Inspiration

Every student lives inside a learning management system — bCourses, Canvas, Brightspace — and quietly hates it. Deadlines, grades, and resources are scattered across a dozen tabs, buried three clicks deep. The information you need to make a smart decision ("what should I work on right now?") is technically all there, but the interface hides it. We wanted to flip that: instead of you navigating the LMS, the LMS answers to you.

What it does

ClassPilot unifies your classes into one dashboard and one chat with two modes:

Conversation mode — a grounded study advisor. "I'm feeling behind." "Which class should I focus on?" It answers using your real assignment and grade data, not generic platitudes.

Command mode — the core idea. You type plain English like "show open assignments due this week sorted by weight" and ClassPilot translates it into a chain of data operations over your courses (open() | dueWithin(7) | sortByWeight()), runs it, and returns a clean table.

The key principle: it always shows you the plan before the answer. The AI is never a black box — you see exactly how it interpreted your request. Commands chain UNIX-style, so one sentence can fetch, filter, sort, and aggregate at once.

How we built it

  • Frontend: a single self-contained web app — dashboard widgets, an "Up next" deadline feed, and the dual-mode chat.
  • Engine: a small, safe set of predefined widgets (data sources: assignments, grades, classes, resources) and generic operations (filter, sort, average) composed into an execution plan.
  • AI: Claude turns natural language into a structured plan (JSON). A deterministic local parser ships as a fallback so it runs fully offline for demos; drop in a Claude API key to make interpretation fully general.
  • Data: mocked to mirror a Canvas LMS API export, so going live is a single data-source swap.

Challenges we ran into

Keeping the AI safe and bounded — we deliberately don't let the model run code; it only emits a plan against a fixed vocabulary, which we then execute. This trades a little flexibility for a lot of trust. We also worked to make the plan readable to a stressed student, not just an engineer.

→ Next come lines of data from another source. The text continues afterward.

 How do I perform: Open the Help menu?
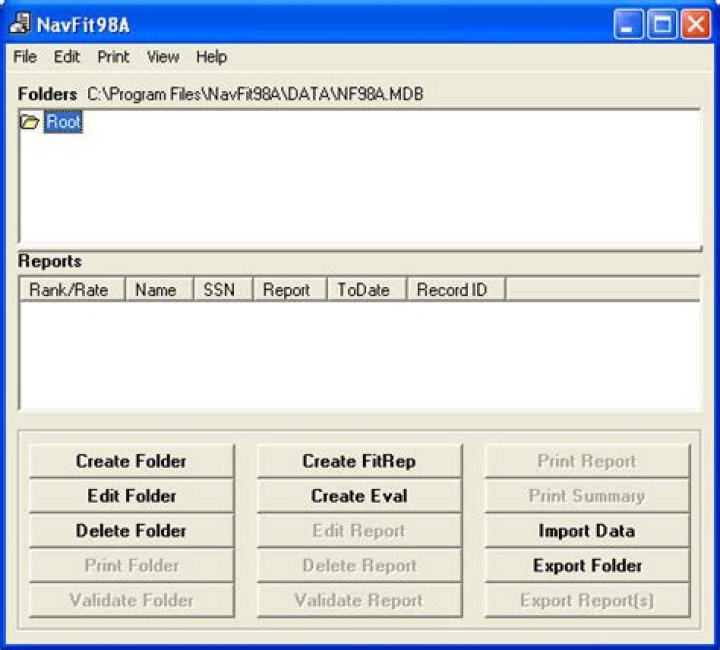[211, 57]
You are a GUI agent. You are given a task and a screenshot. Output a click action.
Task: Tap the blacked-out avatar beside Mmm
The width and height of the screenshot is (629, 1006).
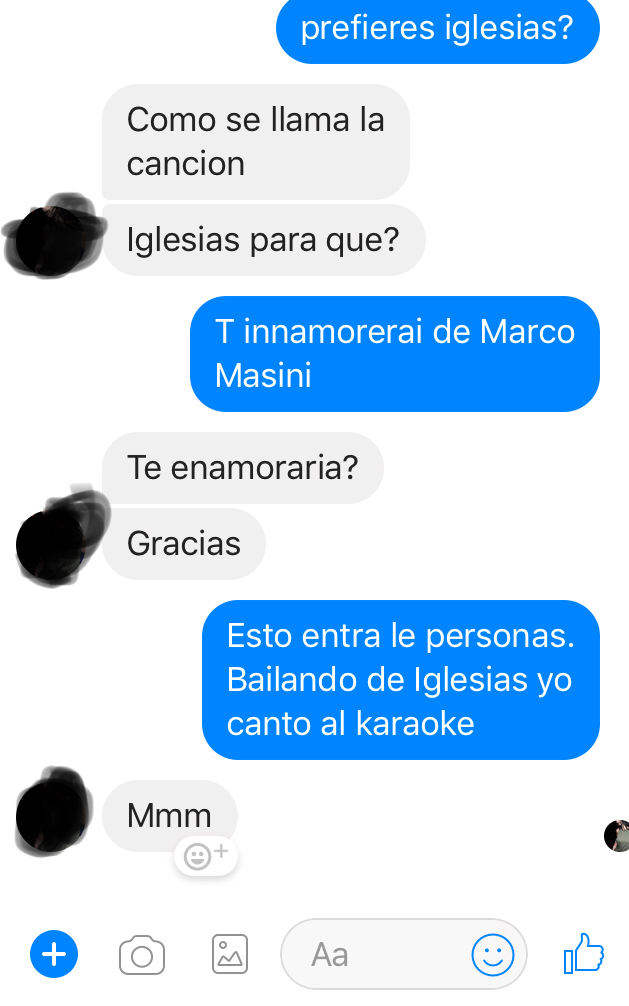(53, 812)
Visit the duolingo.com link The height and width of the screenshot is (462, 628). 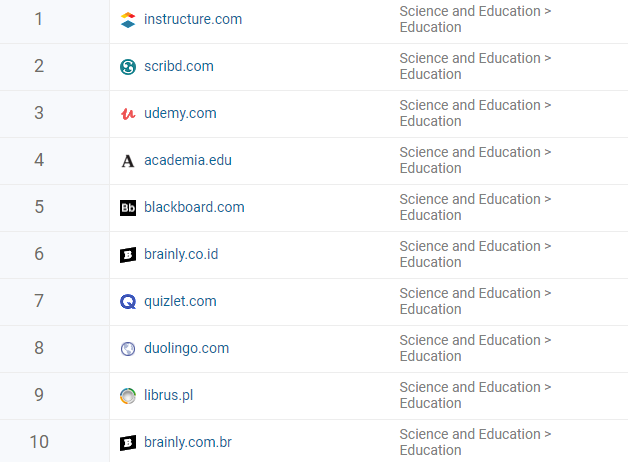point(187,348)
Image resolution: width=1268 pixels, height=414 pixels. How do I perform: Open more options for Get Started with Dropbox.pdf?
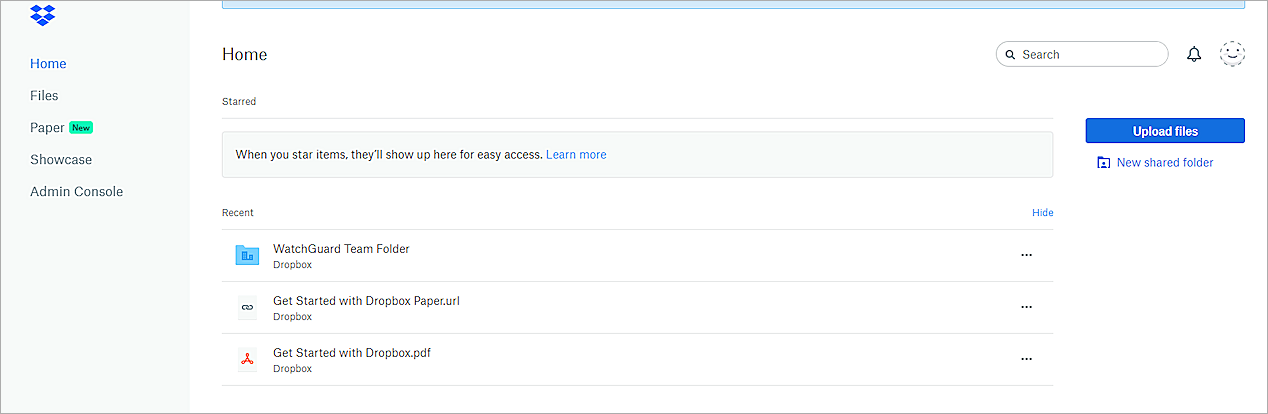pyautogui.click(x=1026, y=359)
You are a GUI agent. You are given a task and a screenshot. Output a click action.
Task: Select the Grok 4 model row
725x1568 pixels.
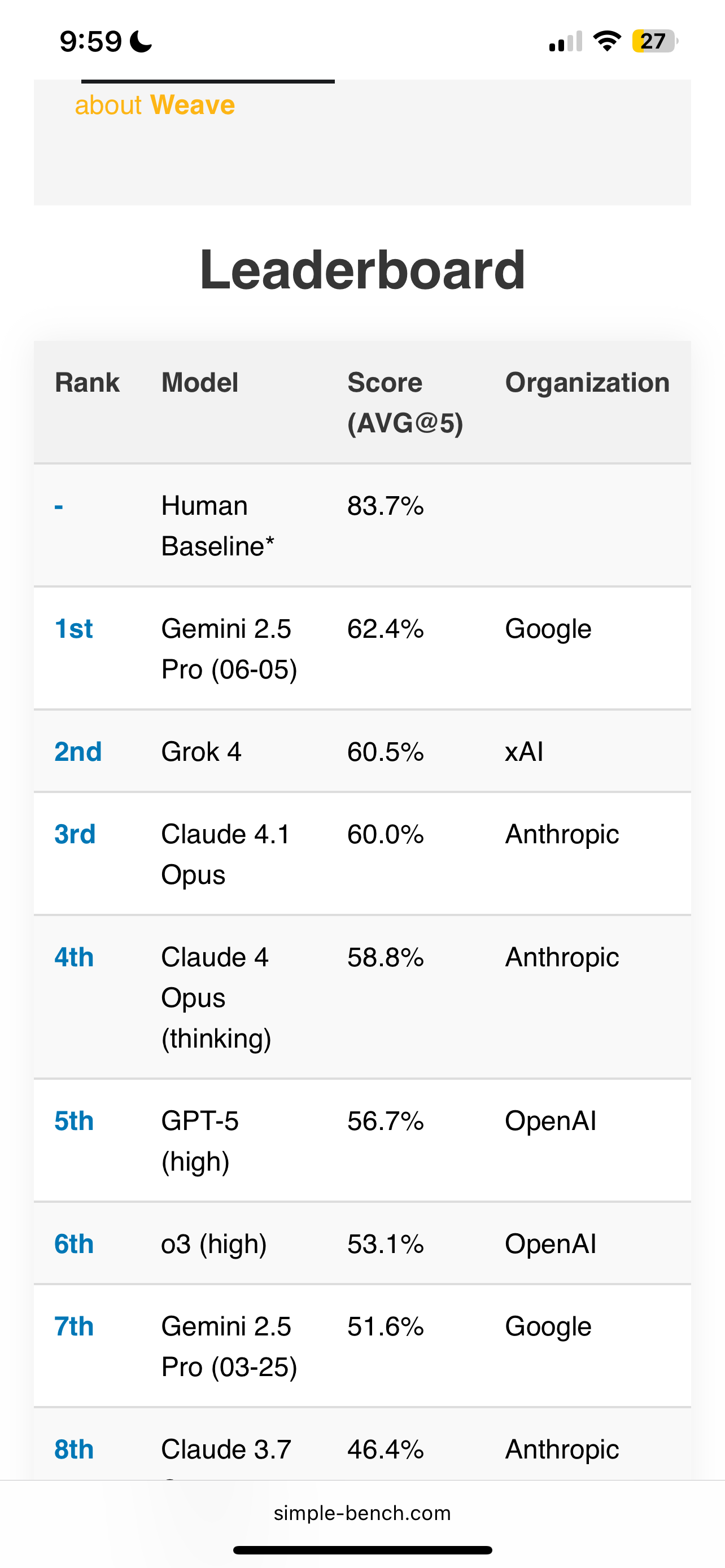(x=362, y=751)
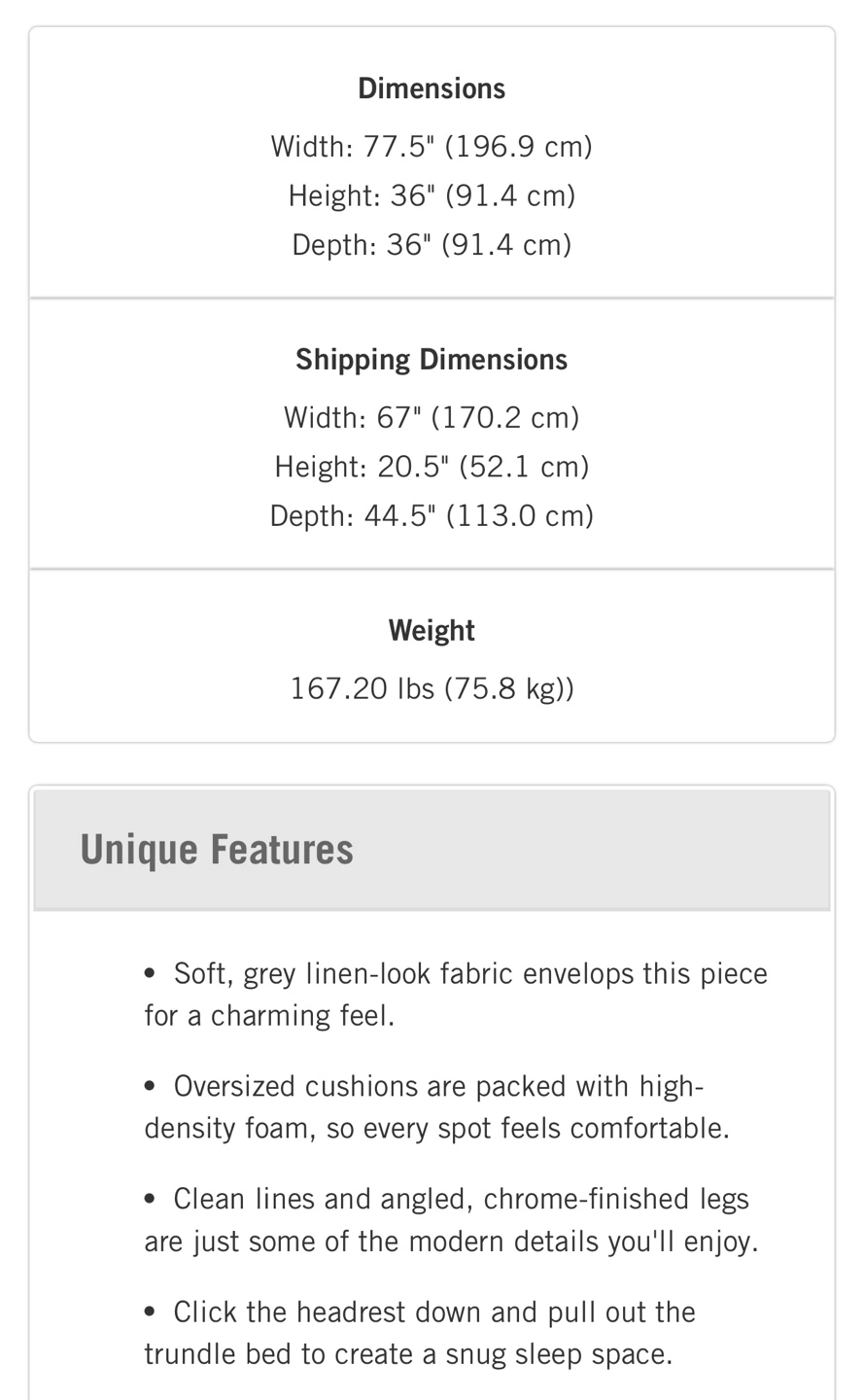Viewport: 864px width, 1400px height.
Task: Click the chrome-finished legs feature bullet
Action: 451,1220
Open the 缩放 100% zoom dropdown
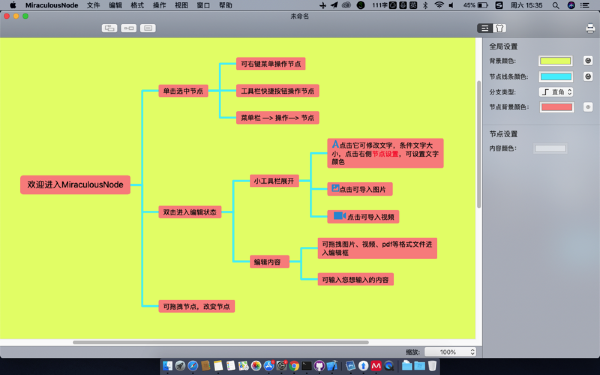 pyautogui.click(x=450, y=352)
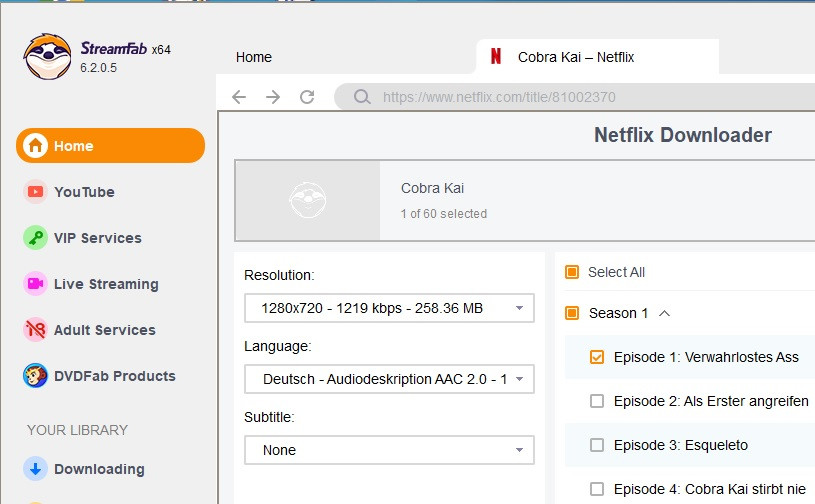
Task: Switch to the Home tab
Action: [254, 57]
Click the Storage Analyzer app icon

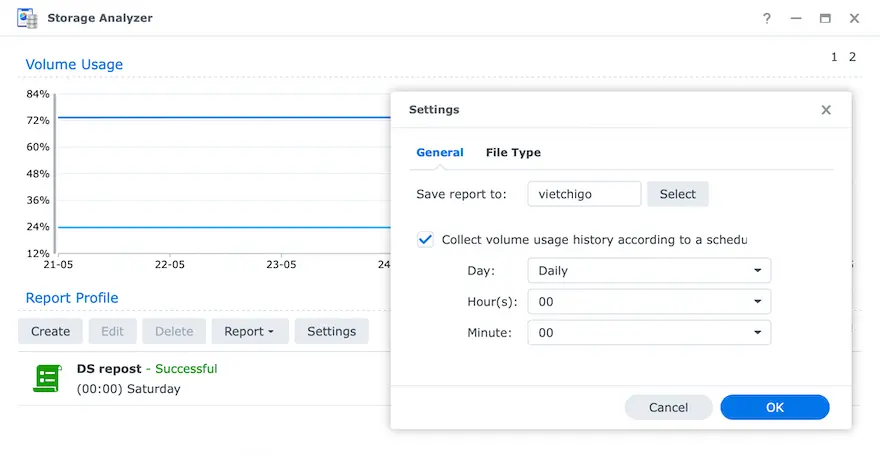click(x=27, y=18)
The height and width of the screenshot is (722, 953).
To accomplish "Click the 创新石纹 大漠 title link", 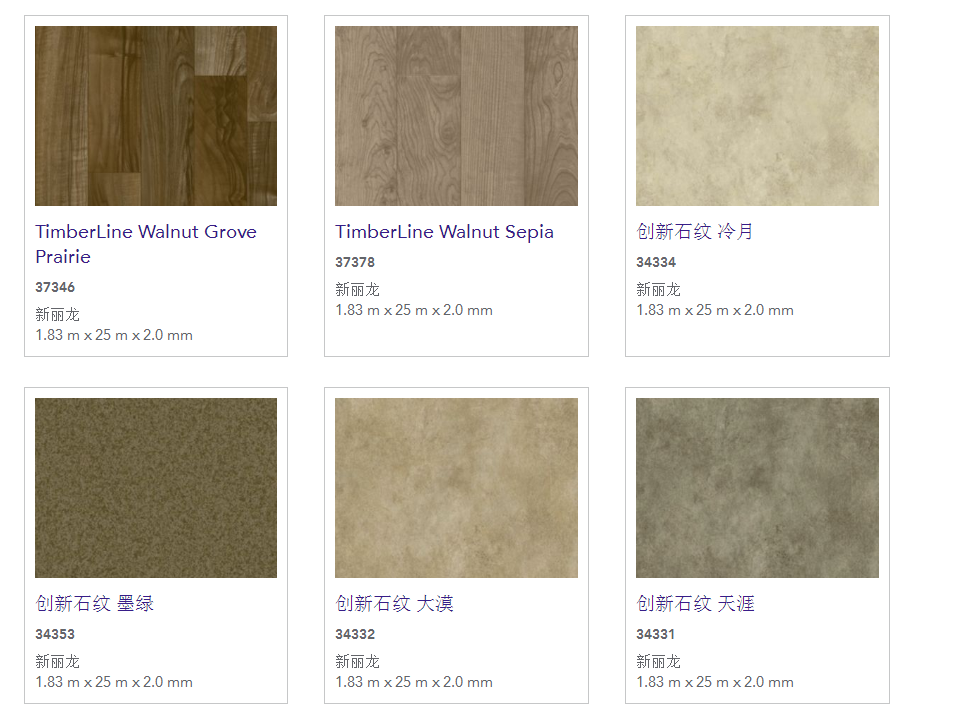I will point(394,604).
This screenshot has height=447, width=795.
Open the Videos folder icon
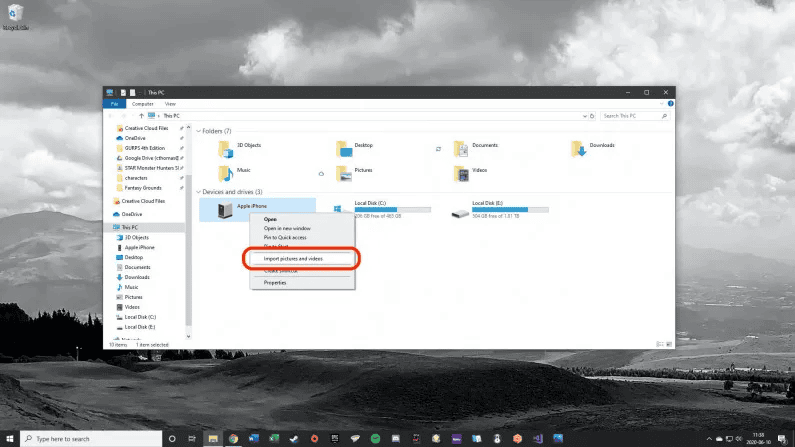(x=460, y=174)
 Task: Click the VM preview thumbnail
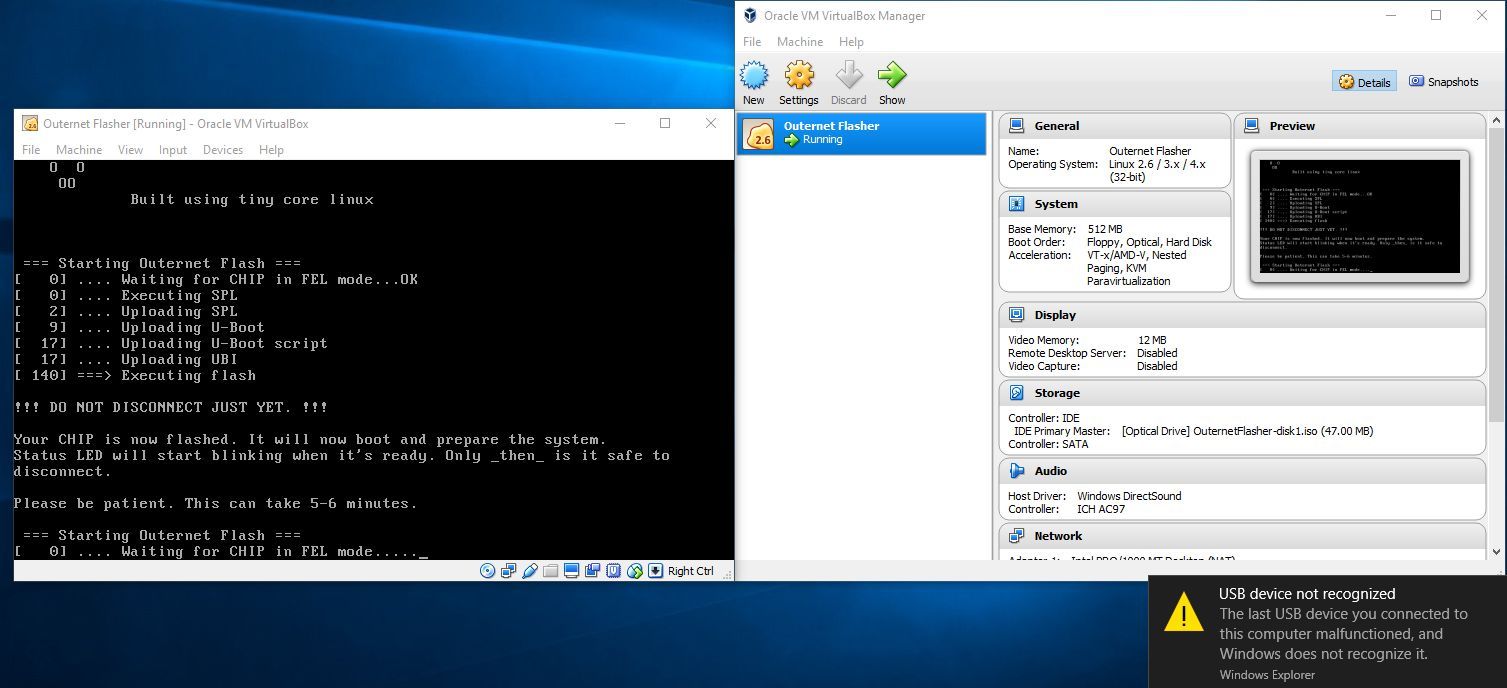coord(1359,216)
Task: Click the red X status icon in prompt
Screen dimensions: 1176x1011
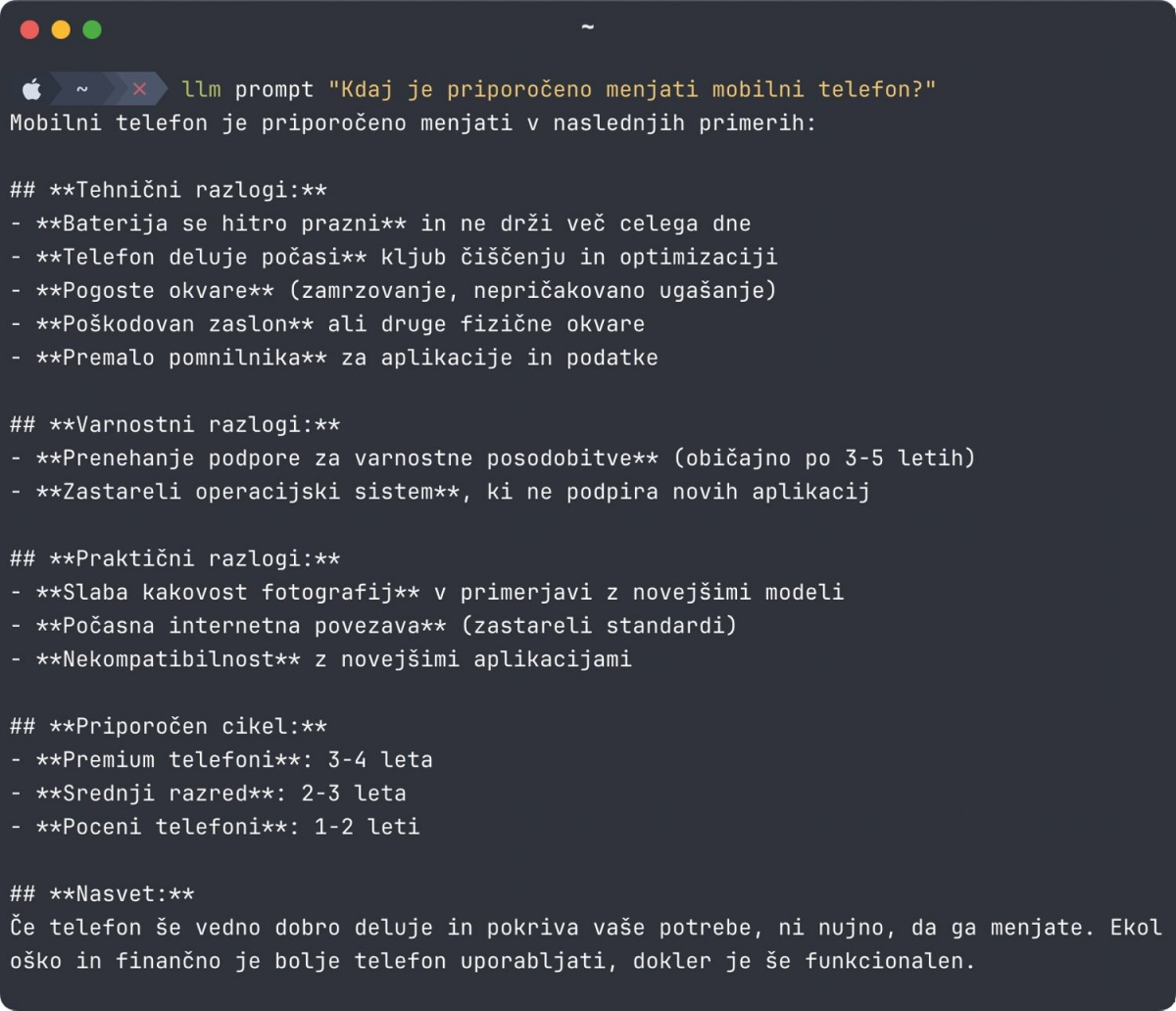Action: click(138, 89)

Accomplishments that we're proud of

A working natural-language → execution-plan interpreter that runs offline and gets more powerful with a real model behind it, a genuinely transparent AI interface where every answer ships with its plan, and a solution to a problem every person in the room actually has.

What we learned

The winning move with LLMs isn't "let the model do everything." It's giving the model a small, trustworthy vocabulary to translate into. Constrained generation beats open-ended generation for anything a user relies on.

What's next for ClassPilot

Live Canvas / bCourses API integration; action commands that do things (add to calendar, email your GSI); a cross-class study planner that weights effort by grade impact; and voice input for hands-free use.